▶ **Goal of the exercise**
Because the pictures are not wanted, reproduce the rest of the records below exactly as they stand.

──────── Extracted material ────────

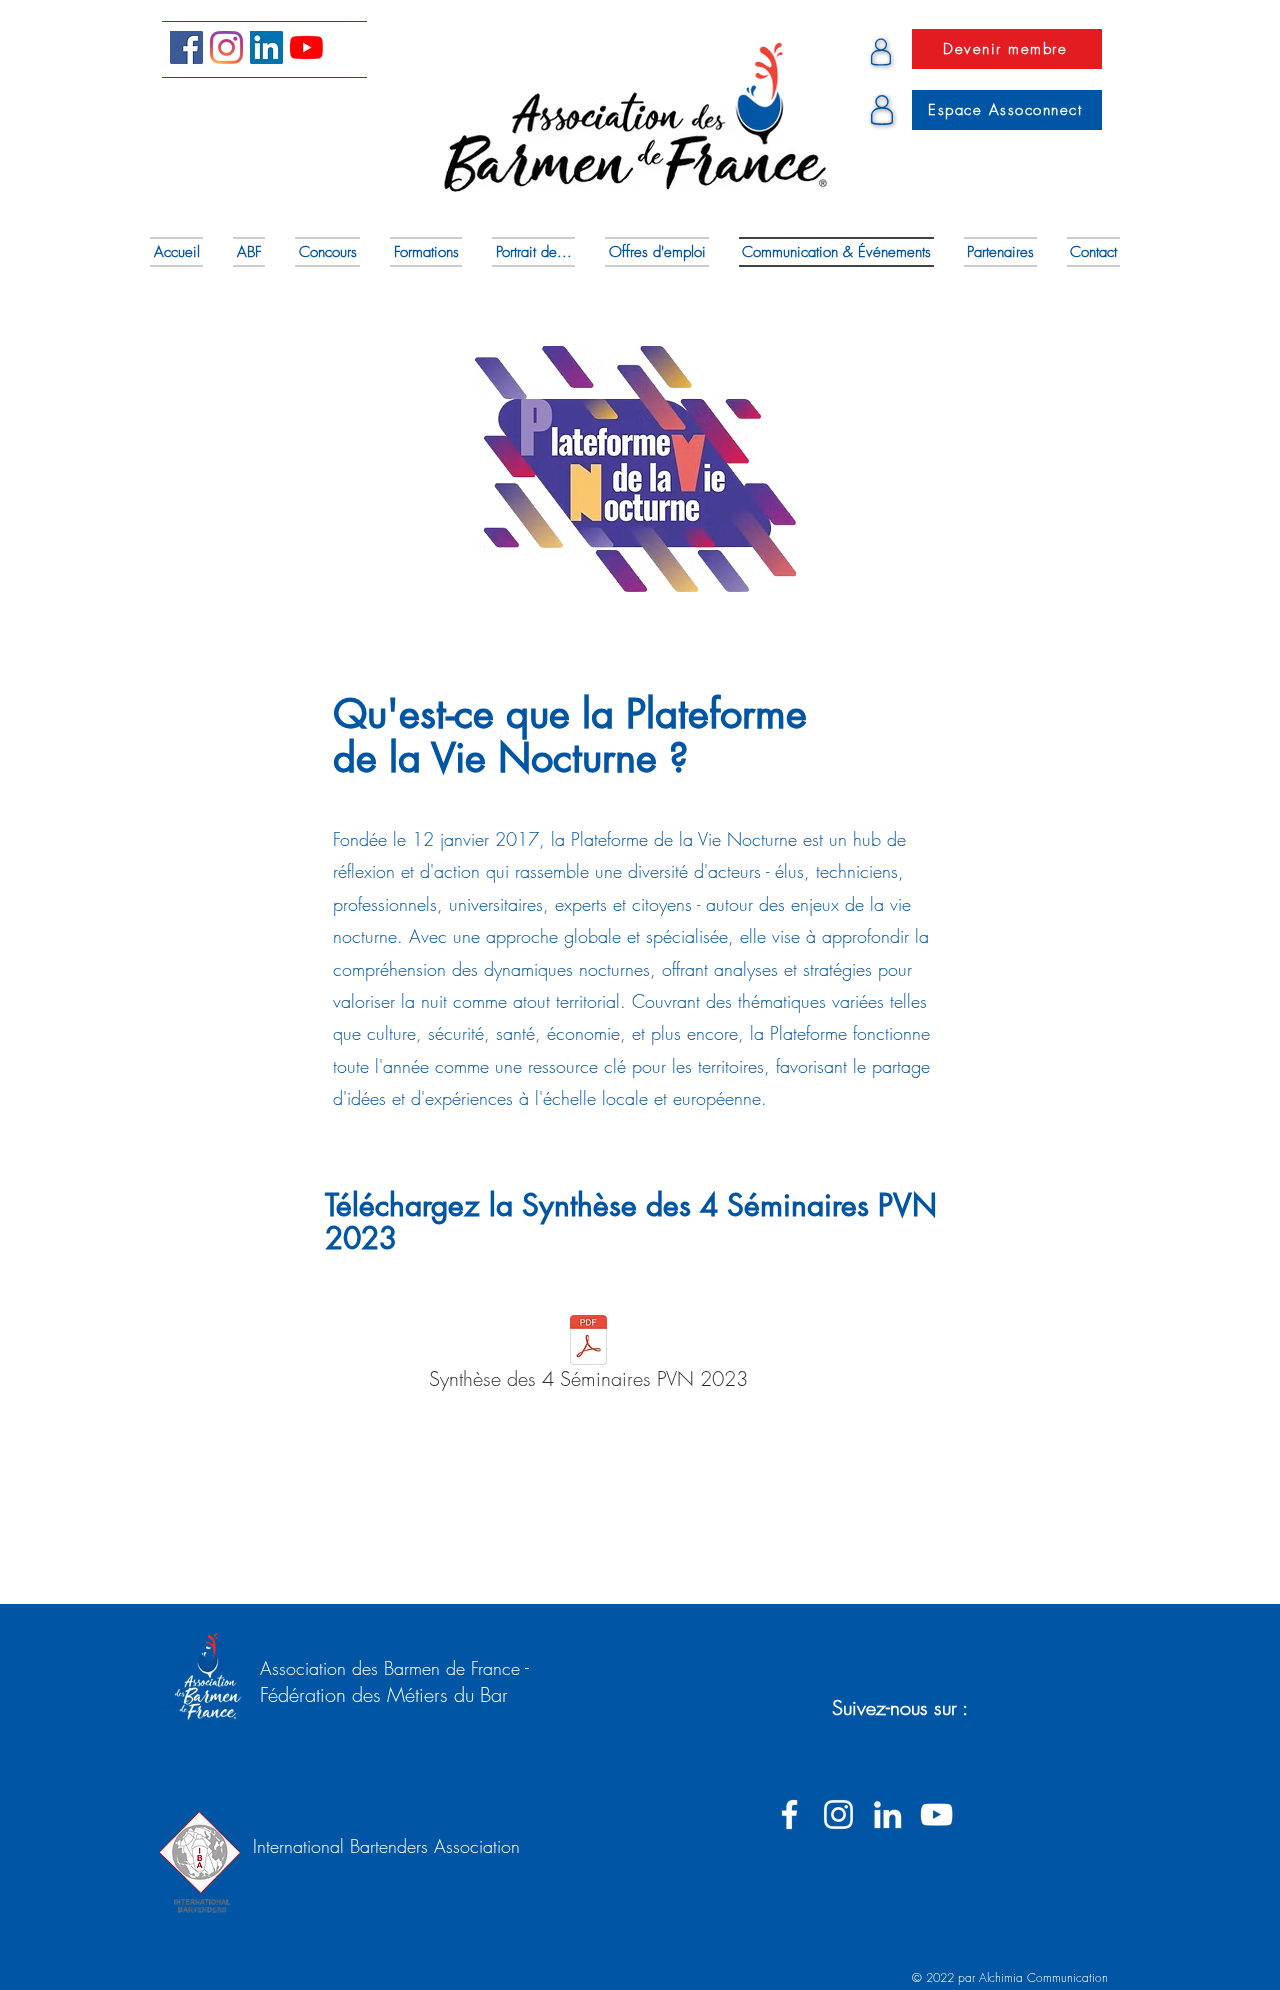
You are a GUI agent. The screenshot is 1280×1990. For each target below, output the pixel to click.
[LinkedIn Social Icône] (266, 47)
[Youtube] (306, 47)
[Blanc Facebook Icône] (789, 1814)
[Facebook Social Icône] (186, 47)
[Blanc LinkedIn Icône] (887, 1814)
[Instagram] (226, 47)
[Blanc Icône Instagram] (838, 1814)
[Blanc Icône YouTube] (936, 1814)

────────

▶ **Worked solution**
You are a GUI agent. The screenshot is 1280×1990. For each target below, output the pixel to click.
[LinkedIn Social Icône] (266, 47)
[Youtube] (306, 47)
[Blanc Facebook Icône] (789, 1814)
[Facebook Social Icône] (186, 47)
[Blanc LinkedIn Icône] (887, 1814)
[Instagram] (226, 47)
[Blanc Icône Instagram] (838, 1814)
[Blanc Icône YouTube] (936, 1814)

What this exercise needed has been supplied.